(Pixel coordinate grounding data)

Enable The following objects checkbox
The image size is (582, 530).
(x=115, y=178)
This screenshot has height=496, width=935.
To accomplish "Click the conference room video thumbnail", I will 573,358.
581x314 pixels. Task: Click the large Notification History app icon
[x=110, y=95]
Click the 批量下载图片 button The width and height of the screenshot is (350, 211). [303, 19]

## [The problem]
When you write the entries out again, keep every word and mark exactly as it is.

## [Response area]
Enable The following objects checkbox
The image size is (582, 530).
(x=115, y=178)
This screenshot has height=496, width=935.
To accomplish "Click the conference room video thumbnail", I will 573,358.
581x314 pixels. Task: Click the large Notification History app icon
[x=110, y=95]
Click the 批量下载图片 button The width and height of the screenshot is (350, 211). [303, 19]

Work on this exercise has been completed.